写真の下高井戸駅は京王と東急世田谷線の共同駅で、駅舎が高架化用地に掛かっていますが、まだ何も工事は行われていません。ゆくゆくは世田谷線の駅移設も必要になってくるはずですが、どうなるのか気になるところです。一方、数年前に地下化の完了した調布市内の駅は近代的な姿に生まれ変わり、布田駅にはまるで南北線のようなフルスクリーン式のホームドアが設置されています。

京王線の世田谷区内は今まで特急で通り過ぎるばかりで途中駅で降りることはほぼなかったのですが、どの駅も結構乗降客が多いのが印象的でした。京王線には区間急行や快速といったやたら停車駅の多い(半分くらいの駅しか通過しない)優等種別があり、その存在価値がよそ者の私にはよく分からなかったのですが、これほど世田谷区内の利用があれば10分おきの各停だけでは苦しく、存在価値があることを実感しました。
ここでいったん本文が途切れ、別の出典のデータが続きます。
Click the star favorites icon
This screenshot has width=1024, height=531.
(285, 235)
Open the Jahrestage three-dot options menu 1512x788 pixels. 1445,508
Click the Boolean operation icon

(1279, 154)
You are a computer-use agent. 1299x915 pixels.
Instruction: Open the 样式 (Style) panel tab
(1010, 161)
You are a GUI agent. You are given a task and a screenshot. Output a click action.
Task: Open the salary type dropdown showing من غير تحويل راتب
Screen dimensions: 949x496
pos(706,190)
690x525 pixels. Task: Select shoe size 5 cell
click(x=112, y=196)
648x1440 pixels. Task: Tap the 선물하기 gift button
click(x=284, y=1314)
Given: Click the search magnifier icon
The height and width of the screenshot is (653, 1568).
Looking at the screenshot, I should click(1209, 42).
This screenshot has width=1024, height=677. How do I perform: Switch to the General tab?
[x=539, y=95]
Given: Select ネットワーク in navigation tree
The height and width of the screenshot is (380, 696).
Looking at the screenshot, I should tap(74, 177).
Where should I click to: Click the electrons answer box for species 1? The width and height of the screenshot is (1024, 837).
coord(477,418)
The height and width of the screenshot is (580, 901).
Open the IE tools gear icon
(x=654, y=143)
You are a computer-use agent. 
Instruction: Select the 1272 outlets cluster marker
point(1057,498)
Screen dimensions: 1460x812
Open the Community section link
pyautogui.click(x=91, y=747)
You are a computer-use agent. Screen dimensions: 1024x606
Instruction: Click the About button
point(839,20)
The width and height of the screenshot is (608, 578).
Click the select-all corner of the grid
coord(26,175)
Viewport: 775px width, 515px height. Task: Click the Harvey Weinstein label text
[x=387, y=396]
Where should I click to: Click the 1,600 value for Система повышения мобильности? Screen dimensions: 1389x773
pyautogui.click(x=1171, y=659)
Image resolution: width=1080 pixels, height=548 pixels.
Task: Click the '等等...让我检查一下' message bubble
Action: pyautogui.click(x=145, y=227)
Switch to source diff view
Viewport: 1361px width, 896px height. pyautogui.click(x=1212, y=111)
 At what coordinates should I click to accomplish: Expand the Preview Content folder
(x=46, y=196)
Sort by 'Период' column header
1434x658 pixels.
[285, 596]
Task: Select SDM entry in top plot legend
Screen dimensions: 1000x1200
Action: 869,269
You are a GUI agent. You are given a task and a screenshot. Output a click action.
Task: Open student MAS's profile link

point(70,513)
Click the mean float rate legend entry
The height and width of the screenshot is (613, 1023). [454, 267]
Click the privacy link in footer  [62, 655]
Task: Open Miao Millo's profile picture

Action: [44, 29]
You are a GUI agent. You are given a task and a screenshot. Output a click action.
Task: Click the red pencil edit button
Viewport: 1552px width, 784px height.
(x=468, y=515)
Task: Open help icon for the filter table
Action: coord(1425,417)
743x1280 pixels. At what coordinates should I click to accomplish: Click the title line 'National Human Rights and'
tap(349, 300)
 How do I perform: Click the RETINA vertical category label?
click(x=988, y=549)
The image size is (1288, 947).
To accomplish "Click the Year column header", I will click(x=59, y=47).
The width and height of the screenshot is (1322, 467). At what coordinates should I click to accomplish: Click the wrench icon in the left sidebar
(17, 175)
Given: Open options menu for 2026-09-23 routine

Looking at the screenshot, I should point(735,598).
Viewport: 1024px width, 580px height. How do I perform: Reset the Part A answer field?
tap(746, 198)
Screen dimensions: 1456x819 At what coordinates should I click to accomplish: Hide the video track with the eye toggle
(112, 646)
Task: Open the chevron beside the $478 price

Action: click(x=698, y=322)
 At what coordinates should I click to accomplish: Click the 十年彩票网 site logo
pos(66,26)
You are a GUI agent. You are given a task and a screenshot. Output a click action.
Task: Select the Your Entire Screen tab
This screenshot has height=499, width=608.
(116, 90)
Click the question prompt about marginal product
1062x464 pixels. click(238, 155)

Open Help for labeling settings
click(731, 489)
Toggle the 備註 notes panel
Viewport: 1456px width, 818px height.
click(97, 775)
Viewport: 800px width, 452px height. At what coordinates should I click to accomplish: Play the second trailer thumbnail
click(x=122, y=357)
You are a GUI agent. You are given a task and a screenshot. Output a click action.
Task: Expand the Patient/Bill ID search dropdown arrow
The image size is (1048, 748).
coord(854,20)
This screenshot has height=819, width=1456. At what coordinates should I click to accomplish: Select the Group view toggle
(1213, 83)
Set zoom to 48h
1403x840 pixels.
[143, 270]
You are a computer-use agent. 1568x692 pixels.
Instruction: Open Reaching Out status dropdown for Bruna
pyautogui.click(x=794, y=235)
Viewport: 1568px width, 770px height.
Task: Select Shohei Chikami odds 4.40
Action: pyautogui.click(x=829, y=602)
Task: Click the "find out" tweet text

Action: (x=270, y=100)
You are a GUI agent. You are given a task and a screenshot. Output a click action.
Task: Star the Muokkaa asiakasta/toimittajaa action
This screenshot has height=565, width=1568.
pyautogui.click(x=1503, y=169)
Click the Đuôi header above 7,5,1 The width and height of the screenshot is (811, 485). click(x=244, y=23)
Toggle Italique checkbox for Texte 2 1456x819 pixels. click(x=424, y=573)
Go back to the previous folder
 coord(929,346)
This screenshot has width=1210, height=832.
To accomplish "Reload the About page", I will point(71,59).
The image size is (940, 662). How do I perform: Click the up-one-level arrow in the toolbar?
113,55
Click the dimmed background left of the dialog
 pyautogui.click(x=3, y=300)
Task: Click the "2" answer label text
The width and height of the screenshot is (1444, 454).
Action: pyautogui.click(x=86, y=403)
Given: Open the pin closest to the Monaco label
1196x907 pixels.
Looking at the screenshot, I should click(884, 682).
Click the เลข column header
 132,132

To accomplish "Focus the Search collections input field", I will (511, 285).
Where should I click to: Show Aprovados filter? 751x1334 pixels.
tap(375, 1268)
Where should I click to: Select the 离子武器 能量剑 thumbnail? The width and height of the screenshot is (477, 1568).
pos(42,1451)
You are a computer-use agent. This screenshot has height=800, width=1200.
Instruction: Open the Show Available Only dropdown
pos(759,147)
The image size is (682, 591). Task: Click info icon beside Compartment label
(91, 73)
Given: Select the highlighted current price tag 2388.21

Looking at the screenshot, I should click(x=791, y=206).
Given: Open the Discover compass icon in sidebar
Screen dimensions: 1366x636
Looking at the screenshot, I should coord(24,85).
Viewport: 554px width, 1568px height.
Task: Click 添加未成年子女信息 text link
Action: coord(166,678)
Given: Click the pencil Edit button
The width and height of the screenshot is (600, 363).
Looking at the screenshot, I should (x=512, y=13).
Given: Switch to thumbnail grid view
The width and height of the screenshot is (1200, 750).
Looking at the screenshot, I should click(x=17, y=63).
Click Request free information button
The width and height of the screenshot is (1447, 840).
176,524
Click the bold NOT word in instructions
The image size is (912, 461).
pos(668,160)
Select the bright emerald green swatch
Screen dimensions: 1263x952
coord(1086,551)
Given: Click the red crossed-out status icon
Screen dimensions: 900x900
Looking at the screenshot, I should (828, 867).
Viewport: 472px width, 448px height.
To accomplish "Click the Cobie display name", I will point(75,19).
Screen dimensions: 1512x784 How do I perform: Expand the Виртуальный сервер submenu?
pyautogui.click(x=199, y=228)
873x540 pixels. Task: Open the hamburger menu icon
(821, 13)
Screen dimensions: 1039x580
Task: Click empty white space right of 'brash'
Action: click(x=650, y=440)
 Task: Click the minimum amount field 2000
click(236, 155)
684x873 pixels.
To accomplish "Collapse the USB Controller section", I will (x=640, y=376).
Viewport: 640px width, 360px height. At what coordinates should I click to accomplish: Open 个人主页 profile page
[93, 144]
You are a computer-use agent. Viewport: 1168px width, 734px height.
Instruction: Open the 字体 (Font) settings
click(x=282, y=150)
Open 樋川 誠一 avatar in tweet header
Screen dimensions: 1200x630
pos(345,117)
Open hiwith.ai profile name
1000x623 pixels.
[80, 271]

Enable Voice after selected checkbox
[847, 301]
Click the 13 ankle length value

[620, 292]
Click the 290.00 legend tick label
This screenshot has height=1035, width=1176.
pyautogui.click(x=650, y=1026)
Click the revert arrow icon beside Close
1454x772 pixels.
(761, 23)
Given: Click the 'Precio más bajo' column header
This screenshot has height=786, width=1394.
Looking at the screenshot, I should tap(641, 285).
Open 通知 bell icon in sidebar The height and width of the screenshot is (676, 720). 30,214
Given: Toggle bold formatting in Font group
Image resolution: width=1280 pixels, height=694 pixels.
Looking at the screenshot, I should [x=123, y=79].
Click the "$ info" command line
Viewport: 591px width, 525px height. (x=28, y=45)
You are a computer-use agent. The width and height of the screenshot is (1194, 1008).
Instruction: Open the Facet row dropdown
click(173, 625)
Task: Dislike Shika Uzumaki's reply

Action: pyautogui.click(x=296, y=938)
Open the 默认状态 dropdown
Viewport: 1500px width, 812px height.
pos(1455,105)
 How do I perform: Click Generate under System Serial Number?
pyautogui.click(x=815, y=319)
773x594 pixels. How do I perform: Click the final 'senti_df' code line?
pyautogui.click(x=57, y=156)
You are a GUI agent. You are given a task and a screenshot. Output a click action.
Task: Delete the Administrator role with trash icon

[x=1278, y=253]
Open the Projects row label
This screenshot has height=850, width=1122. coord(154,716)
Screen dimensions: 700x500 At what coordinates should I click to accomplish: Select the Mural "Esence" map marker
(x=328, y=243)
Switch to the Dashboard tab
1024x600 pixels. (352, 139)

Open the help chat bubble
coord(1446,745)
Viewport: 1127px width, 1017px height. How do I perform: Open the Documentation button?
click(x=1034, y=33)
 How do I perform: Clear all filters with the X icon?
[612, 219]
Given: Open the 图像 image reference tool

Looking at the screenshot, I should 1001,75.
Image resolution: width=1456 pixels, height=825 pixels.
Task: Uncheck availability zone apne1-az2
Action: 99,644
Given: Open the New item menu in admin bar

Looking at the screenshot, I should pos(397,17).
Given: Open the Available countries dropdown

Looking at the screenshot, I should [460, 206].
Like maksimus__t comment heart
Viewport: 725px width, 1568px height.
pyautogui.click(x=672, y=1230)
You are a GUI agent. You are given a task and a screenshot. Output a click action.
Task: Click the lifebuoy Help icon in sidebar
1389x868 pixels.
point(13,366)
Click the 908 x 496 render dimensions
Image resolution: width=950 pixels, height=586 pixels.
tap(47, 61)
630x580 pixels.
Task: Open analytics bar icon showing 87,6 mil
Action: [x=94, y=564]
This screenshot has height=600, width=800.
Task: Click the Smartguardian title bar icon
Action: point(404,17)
また、近年優等列車の停車が増えた千歳烏山や仙川の両駅周辺は賑やかで、これまた停車の必然性があることを実感した次第。

そんなことを考えているうち、芦花公園駅で23区内の全駅訪問を達成。本当は隣の千歳烏山が調布市との境に近いのですが、駅を回る順番の都合上こちらが最後となりました。

その後は23区からはみ出る調布や府中の各駅を回りました。味の素スタジアム最寄りの飛田給駅や、東京競馬場最寄りの府中競馬正門前駅の立派さ(最大数万人もの客を裁かなければならないので)が印象に残りました。一方、郊外部には主要道路との平面交差も多く(写真は東調布駅前のもの)、世田谷区内の高架化が終わってもまだまだやるべきことは多い印象でした。

全駅訪問の旅は続く…

こうして600近くある東京23区内の駅を全て巡りましたが、東京駅や新宿駅のような巨大ターミナルから、地方ローカル線のような地味な駅まで実に多彩で、駅の世界は奥が深いなと感じました。本文中でも述べた通り、23区内に飽き足らず郊外部の駅も巡ってきましたので、その記録も別記事で紹介するつもりです。